(Çalışmanın Amacı)
Varlık Vergisi konulu metindeki “Varlık Vergisi, İkinci Dünya Savaşı’nda Türkiye’de uygulanan bir servet vergisidir.” cümlesini İngilizceye çeviriniz.

(Alıntılanan Metin)
━━━━━━
BU yazımızda,
bundan 79 yıl önce, 11 Kasım
1942 tarihinde CHP iktidarı tarafından azınlıklara yönelik olarak yürürlüğe
alınan Varlık Vergisi Kanunu’nun çıkartılması konusunu sizlerle
paylaşacağız.
Varlık
Vergisi Kanunu
Varlık
Vergisi, İkinci Dünya Savaşı’nda Türkiye’de uygulanan bir servet vergisidir.
1942 yılında uygulamaya konulan bu verginin gâyesi, harp zamanındaki karaborsa
ve spekülasyon kazançlarını bir defaya mahsus olmak üzere vergilemekti. Ancak verginin
matrahı ve nispetinin kanunla tespit edilmemiş olması, idarenin keyfî takdirine
yol açmış ve vergi mükelleflerinin arasında adaletsiz bir yük dağılımı meydana
getirmiştir.
Varlık
Vergisi’nde mükellefiyetin parayla ödenmemesi hâlinde bedenî olarak îfâsı söz
konusuydu. Karaborsa spekülasyon kazançlarıyla hiç ilgisi olmayan halktan
vergisini ödeyemeyenler, Anadolu’da yol inşaatlarında ve taş ocaklarında
çalıştırılmışlardır. Ne var ki, bu vergi gâyesine ulaşamamış ve beklenen
hâsılatı sağlayamamıştır. Özellikle gayr-i Müslim ticaret erbâbını hedefleyen “Varlık
Vergisi Kanunu” yürürlüğü bir buçuk yıl sürmüştür. Ödeme yapmayanlar çalışma
kamplarına gönderilmişlerdir. Bu durum, CHP’nin büyük bir siyâsî hatâsı olarak tarihe
geçmiştir.
Sembolik bazı icraatlar, o rejimin karakterini
ortaya koyan önemli ipuçlarıdır. Rejimin dünya görüşünü ve hayat felsefesini
anlamanın yolu, bu sembolik icraatlarını tespit etmekle mümkündür.
Millî Şeflik rejiminin karakter özelliklerini ve
genetik şifrelerini ortaya koyan belli başlı bazı sembolik icraatlar vardı.
Bunlardan biri de Varlık Vergisi uygulamasıydı.
Şeflik rejiminin, devrin güçlü devleti Nazi Almanya’sının
tesirinde giriştiği bu uygulama, Türkiye’yi bir anda dünyanın gündemine
getirmiş ve sabıkalı ülkeler konumuna sokmuştu. İkinci Dünya Savaşı’nın
başlamasıyla birlikte azınlıklara duyulan resmî güvensizlik hâd safhaya
çıkmıştı. Eski aile kayıtları araştırılıyor, kimin Yahudi menşeli olduğu
bulunmaya çalışılıyordu.
━━━━━━
(Mevcut Veriler)

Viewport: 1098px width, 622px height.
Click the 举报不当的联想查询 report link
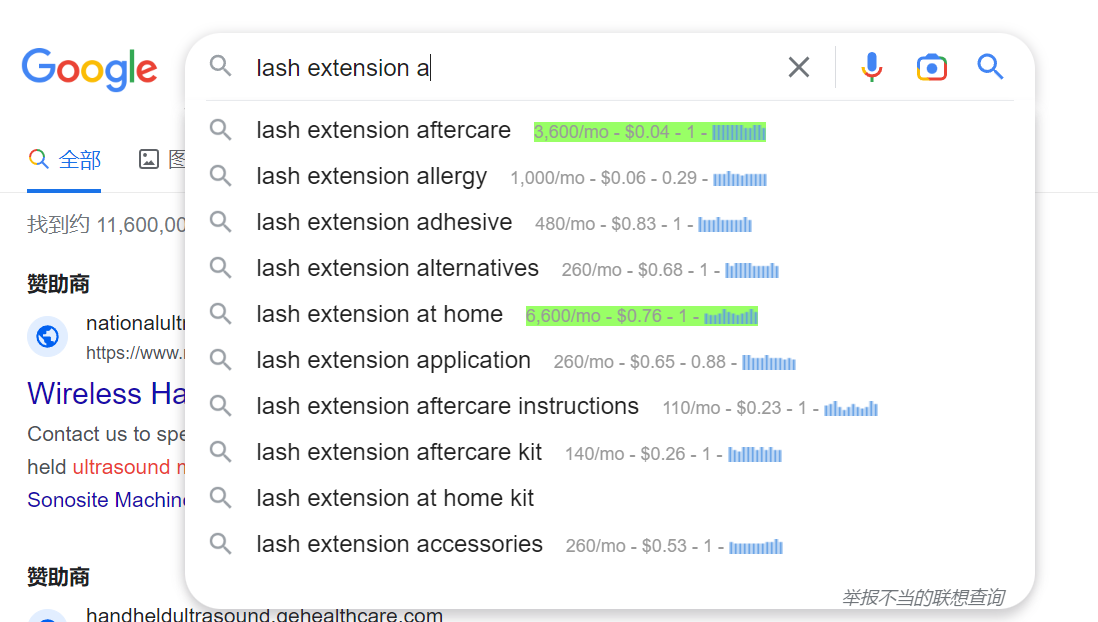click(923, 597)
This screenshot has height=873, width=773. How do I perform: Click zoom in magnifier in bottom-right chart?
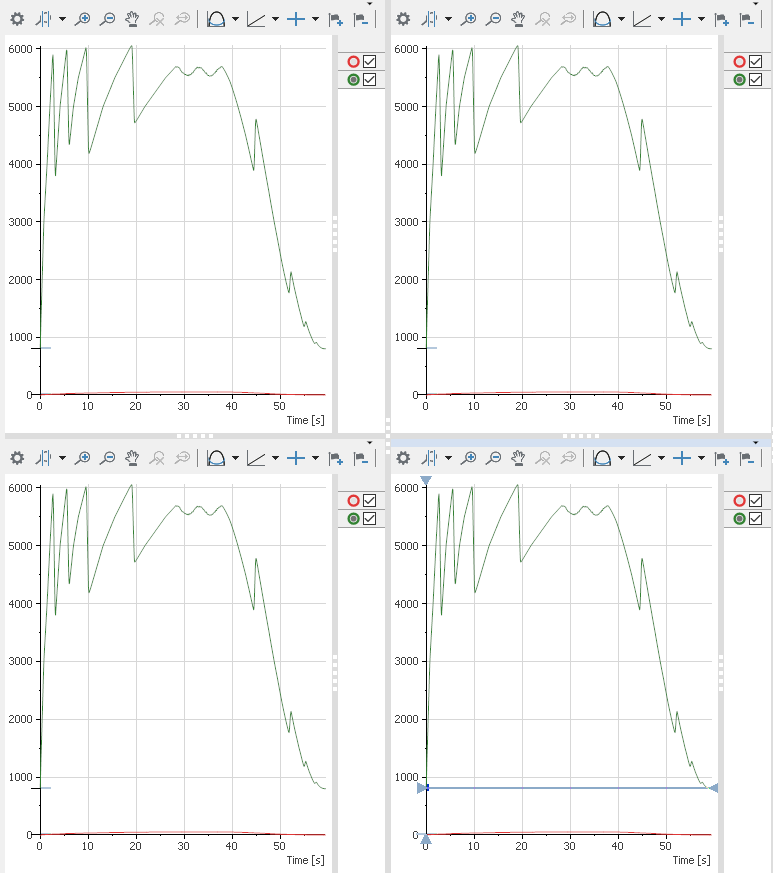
━━━━━━
(Yanıt)
The Varlık Vergisi is a wealth tax that was applied in Turkey during the Second World War.